もう少し短めになると思っていたのですが、思った以上に長い内容とになってしまいました。

まず、今までどおり少ししたら投稿を始めるつもりです。ですが今回は予想以上に長くなったので、今までよりも再投稿までの時間が長くなるかもしれません。


今回も登場キャラクターの名前の由来を説明していきます。

まず、五聖英雄であるスラヴァの名前ですが、彼の名前はロシア語で栄光を意味する「スラーヴァ」から来ています。

次にメルディエズ学園の生徒であるディックス、トムズ、ハリーナについてです。

気付いておられる方もいると思いますが、この三人の名前には共通点があります。

ディックス・ダイナは「ディック」、トムズ・ダッストは「トム」、ハリーナ・ソウラムは「ハリー」から来ています。

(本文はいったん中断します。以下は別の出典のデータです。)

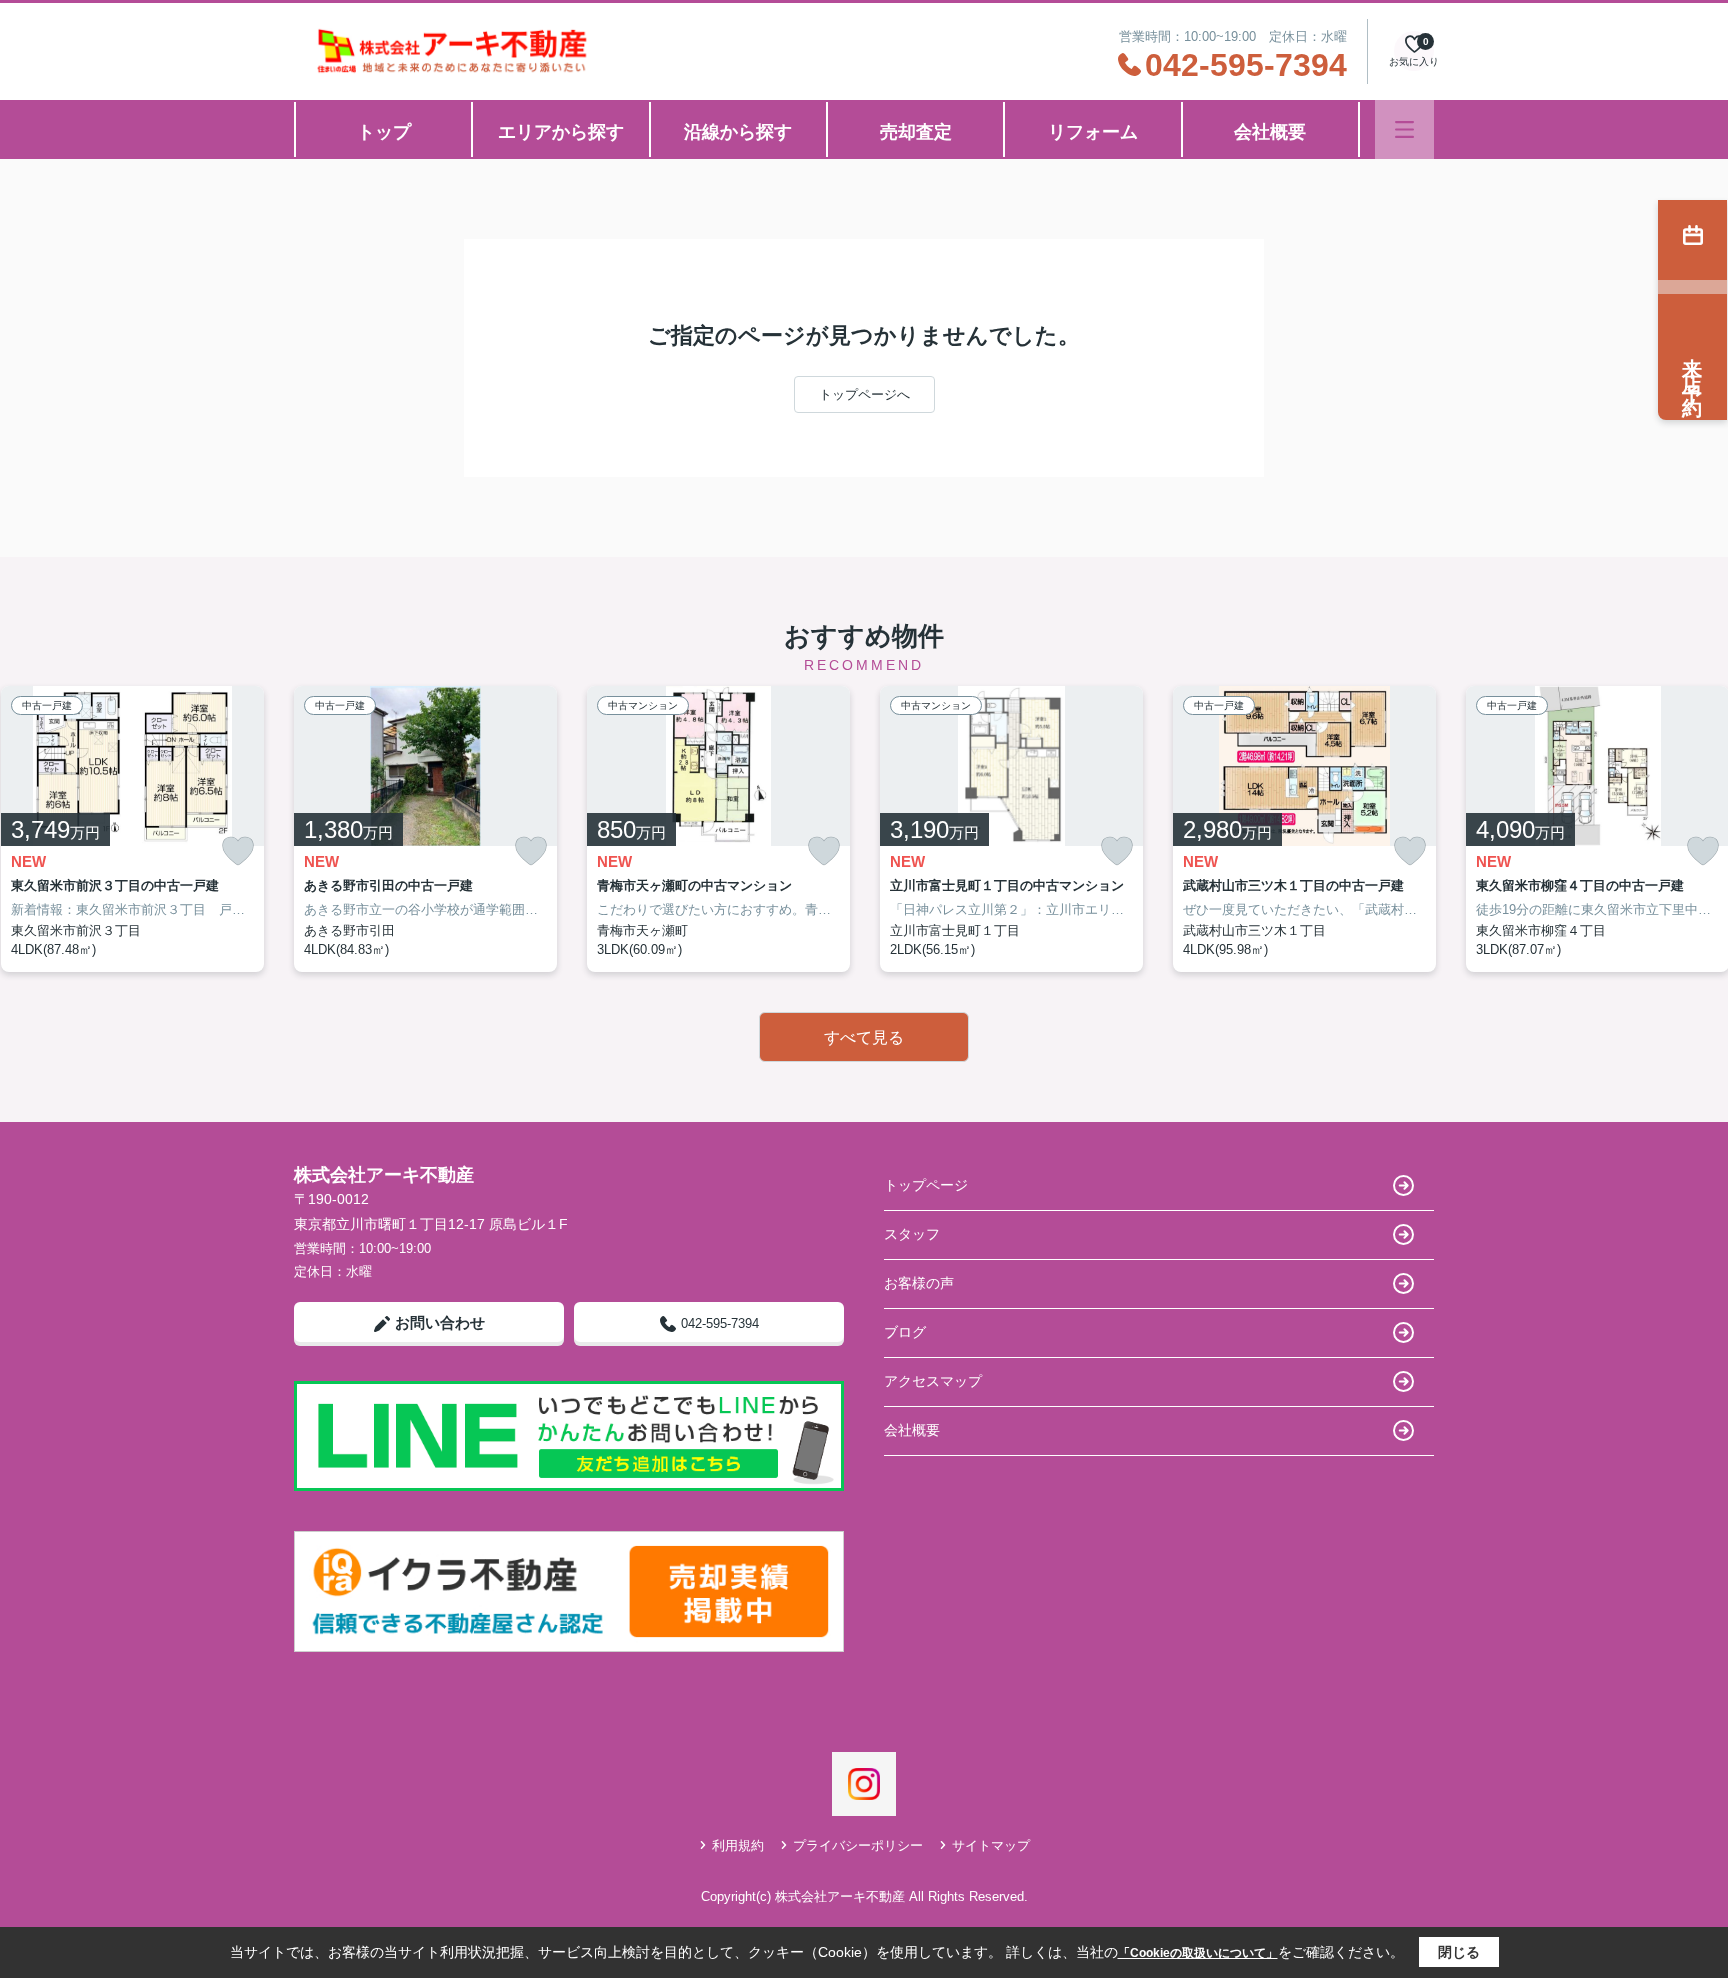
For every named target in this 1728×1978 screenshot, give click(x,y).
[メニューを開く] (1404, 129)
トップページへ (864, 394)
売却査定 (916, 132)
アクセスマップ (933, 1381)
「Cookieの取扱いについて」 (1198, 1953)
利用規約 (738, 1845)
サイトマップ (991, 1845)
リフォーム (1093, 132)
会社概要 (1270, 132)
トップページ (926, 1185)
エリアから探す (561, 132)
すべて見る (864, 1037)
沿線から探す (738, 132)
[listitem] (425, 829)
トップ (384, 132)
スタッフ (912, 1234)
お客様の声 (919, 1283)
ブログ (905, 1332)
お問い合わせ (440, 1322)
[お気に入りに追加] (238, 851)
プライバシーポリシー (858, 1845)
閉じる (1459, 1952)
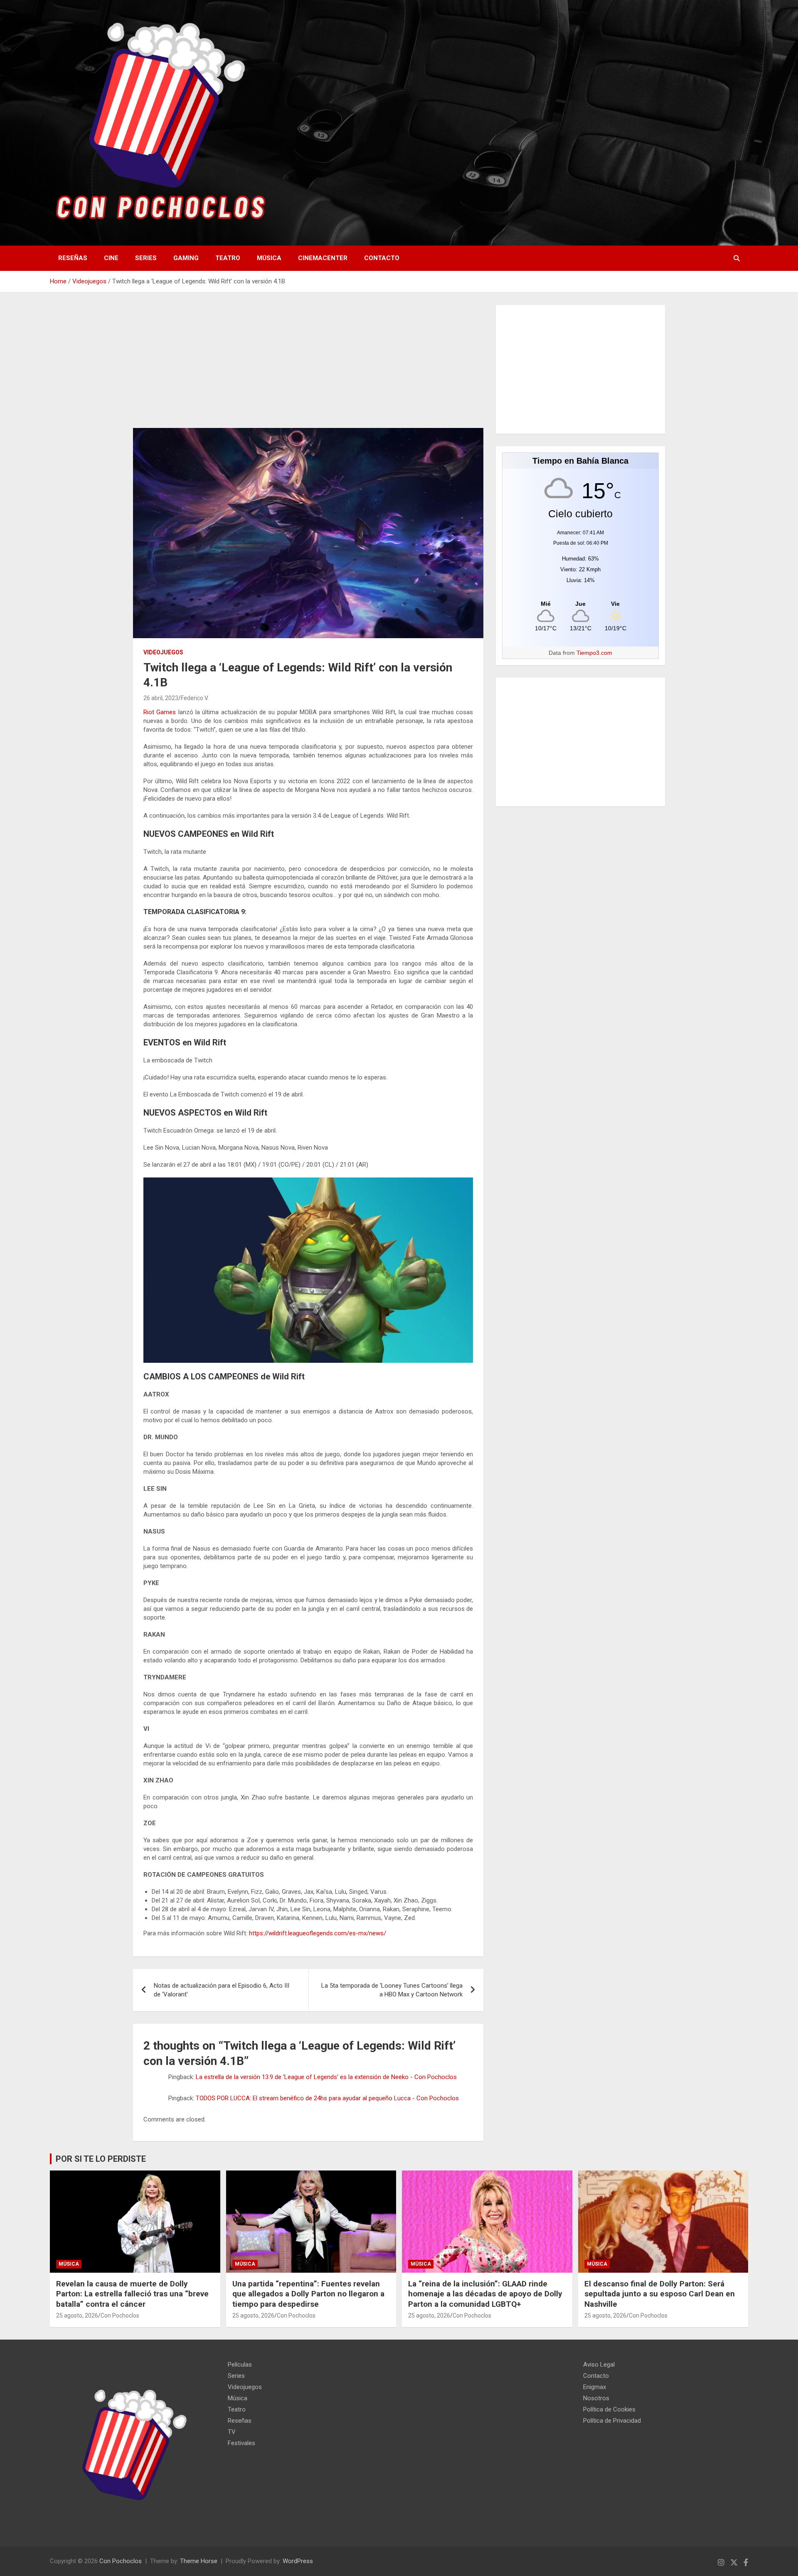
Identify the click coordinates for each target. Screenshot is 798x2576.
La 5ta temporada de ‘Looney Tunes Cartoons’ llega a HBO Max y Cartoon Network (392, 1990)
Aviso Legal (599, 2364)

この三つの名前は映画「大脱走」で掘られたトンネルの名前となっています。どんな映画か直接観て確かめてください。

因みに三人の名字の頭二文字を繋げると大脱走になります。


続いてベーゼたちの名前です。今回は五凶将の名前の説明をさせていただきます。

リスティーヒはドイツ語で狡猾を意味する「リスティヒ」が由来です。

ヴァーズンはドイツ語で狂気を意味する「ヴァーンズィン」から来ています。

エアガイツはドイツ語で野心の「エーアガイツ」が由来です。

ユバプリートはドイツ語で傲慢を意味する「ユーバーヘープリヒ」が元となっています。

カルヘルツィはドイツ語で冷酷を意味する「カルトヘルツィヒ」が由来です。

これを見ればわかると思いますが、五凶将の名前はチャオフーたちの名前の元となった言葉のドイツ語です。


これからも新しい重要キャラやベーゼが登場したら解説していくつもりです。

では、今回はこれで失礼いたします。これからも児童剣士のカオティッカーをよろしくお願いします。